When Rick Ostfeld gets bitten by a tick, he knows right away. After decades studying tick-borne diseases as an ecologist at the Cary Institute of Ecosystem Studies in Millbrook, New York, Ostfeld has been bitten more than 100 times, and his body now reacts to tick saliva with an intense burning sensation. He’s an exception. Most people don’t even notice that they’ve been bitten until after the pest has had time to suck up a blood meal and transfer any infections it has circulating in its spit.
Around the world, diseases spread by ticks are on the rise. Reported cases of Lyme, the most common US tick-borne illness, have quadrupled since the 1990s. Other life-threatening infections like anaplasmosis, babesiosis, and Rocky Mountain spotted fever are increasing in incidence even more quickly than Lyme.
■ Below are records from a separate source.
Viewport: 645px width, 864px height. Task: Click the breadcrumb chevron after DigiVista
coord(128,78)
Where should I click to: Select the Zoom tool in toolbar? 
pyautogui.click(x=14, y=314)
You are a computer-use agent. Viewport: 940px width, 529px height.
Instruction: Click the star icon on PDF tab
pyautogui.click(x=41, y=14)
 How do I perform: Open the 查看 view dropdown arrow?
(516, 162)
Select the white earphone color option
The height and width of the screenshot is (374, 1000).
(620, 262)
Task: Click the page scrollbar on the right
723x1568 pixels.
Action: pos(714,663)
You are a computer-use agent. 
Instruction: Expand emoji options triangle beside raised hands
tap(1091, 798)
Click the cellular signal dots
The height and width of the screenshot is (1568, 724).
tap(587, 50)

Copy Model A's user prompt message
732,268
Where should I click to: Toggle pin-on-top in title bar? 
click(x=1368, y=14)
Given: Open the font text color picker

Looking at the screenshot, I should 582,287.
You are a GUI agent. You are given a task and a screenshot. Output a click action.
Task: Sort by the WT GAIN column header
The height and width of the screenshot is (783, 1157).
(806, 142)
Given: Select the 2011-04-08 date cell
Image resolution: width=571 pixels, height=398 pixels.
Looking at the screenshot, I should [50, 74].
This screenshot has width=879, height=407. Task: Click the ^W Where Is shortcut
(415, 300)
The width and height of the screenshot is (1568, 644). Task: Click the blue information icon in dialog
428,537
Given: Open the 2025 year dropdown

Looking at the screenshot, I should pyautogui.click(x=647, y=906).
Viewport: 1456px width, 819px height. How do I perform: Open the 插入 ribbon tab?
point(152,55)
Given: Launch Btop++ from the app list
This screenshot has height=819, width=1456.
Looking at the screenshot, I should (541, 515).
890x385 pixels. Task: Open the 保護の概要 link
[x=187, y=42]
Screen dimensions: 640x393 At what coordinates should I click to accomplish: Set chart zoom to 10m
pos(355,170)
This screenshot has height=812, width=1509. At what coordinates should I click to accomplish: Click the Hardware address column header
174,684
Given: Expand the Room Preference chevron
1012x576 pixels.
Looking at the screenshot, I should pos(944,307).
Meat allergies caused by tick bites have skyrocketed from a few dozen a decade ago to more than 5,000 in the US alone, according to experts. And new tick-borne pathogens are emerging at a troubling clip; since 2004, seven new viruses and bugs transmitted through tick bite have shown up in humans in the US.
Scientists don’t know exactly which combination of factors—shifting climate patterns, human sprawl, deforestation—is leading to more ticks in more places. But there’s no denying the recent population explosion, especially of the species that carries Lyme disease: the black-legged tick. “Whole new communities are being engulfed by this tick every year,” says Ostfeld. “And that means more people getting sick.”
Tick science, surveillance, and management efforts have so far not kept pace. But the country’s increasingly dire tick-borne disease burden has begun to galvanize a groundswell of research interest and funding.